-- EXERCISE INPUT follows --
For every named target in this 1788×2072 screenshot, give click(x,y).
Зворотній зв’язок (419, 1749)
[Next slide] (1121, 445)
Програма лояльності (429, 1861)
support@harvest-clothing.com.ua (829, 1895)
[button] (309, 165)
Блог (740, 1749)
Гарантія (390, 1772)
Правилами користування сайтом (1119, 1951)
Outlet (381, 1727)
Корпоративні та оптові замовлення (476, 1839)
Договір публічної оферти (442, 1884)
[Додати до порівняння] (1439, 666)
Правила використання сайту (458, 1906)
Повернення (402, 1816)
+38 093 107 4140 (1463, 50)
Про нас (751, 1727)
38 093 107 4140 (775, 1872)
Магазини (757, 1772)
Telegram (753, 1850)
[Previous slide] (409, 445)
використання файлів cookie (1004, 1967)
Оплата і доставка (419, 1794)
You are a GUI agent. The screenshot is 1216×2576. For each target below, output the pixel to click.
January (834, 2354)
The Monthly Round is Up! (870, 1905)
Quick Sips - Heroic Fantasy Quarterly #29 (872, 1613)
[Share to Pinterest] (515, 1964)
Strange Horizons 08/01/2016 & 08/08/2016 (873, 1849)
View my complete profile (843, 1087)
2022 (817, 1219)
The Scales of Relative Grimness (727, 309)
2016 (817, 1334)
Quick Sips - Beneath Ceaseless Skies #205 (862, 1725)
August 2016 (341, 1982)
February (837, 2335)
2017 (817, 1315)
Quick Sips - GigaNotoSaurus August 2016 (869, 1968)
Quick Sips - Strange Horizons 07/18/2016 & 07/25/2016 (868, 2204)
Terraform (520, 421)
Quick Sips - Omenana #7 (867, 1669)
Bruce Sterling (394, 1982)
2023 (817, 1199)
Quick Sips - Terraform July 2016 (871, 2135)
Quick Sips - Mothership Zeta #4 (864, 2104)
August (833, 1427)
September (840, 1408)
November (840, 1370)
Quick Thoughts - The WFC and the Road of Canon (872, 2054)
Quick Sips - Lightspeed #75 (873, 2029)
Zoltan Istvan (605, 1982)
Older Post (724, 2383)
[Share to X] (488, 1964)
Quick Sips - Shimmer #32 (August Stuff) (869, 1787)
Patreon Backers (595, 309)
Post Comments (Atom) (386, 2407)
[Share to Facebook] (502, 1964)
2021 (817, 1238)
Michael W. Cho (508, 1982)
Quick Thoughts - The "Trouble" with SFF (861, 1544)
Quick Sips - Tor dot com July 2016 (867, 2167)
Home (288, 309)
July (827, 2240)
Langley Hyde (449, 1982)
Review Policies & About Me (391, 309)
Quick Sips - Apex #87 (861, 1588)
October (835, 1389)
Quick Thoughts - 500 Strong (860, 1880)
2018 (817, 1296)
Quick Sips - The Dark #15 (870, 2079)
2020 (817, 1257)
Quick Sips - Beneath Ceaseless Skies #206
-- EXERCISE INPUT concluded --
■ **ACTIVITY**
Above are some records; copy exactly the lines from the one with "Outlet (381, 1727)" through the one with "2021 (817, 1238)", both included, and no others.

■ **ANSWER SECTION**
Outlet (381, 1727)
Корпоративні та оптові замовлення (476, 1839)
Договір публічної оферти (442, 1884)
[Додати до порівняння] (1439, 666)
Правила використання сайту (458, 1906)
Повернення (402, 1816)
+38 093 107 4140 (1463, 50)
Про нас (751, 1727)
38 093 107 4140 (775, 1872)
Магазини (757, 1772)
Telegram (753, 1850)
[Previous slide] (409, 445)
використання файлів cookie (1004, 1967)
Оплата і доставка (419, 1794)
You are a GUI agent. The screenshot is 1216×2576. For each target below, output the pixel to click.
January (834, 2354)
The Monthly Round is Up! (870, 1905)
Quick Sips - Heroic Fantasy Quarterly #29 (872, 1613)
[Share to Pinterest] (515, 1964)
Strange Horizons 08/01/2016 & 08/08/2016 (873, 1849)
View my complete profile (843, 1087)
2022 (817, 1219)
The Scales of Relative Grimness (727, 309)
2016 (817, 1334)
Quick Sips - Beneath Ceaseless Skies #205 (862, 1725)
August 2016 (341, 1982)
February (837, 2335)
2017 (817, 1315)
Quick Sips - GigaNotoSaurus August 2016 (869, 1968)
Quick Sips - Strange Horizons 07/18/2016 & 07/25/2016 (868, 2204)
Terraform (520, 421)
Quick Sips - Omenana #7 (867, 1669)
Bruce Sterling (394, 1982)
2023 (817, 1199)
Quick Sips - Terraform July 2016 (871, 2135)
Quick Sips - Mothership Zeta #4 (864, 2104)
August (833, 1427)
September (840, 1408)
November (840, 1370)
Quick Thoughts - The WFC and the Road of Canon (872, 2054)
Quick Sips - Lightspeed #75 (873, 2029)
Zoltan Istvan (605, 1982)
Older Post (724, 2383)
[Share to X] (488, 1964)
Quick Sips - Shimmer #32 (August Stuff) (869, 1787)
Patreon Backers (595, 309)
Post Comments (Atom) (386, 2407)
[Share to Facebook] (502, 1964)
2021 (817, 1238)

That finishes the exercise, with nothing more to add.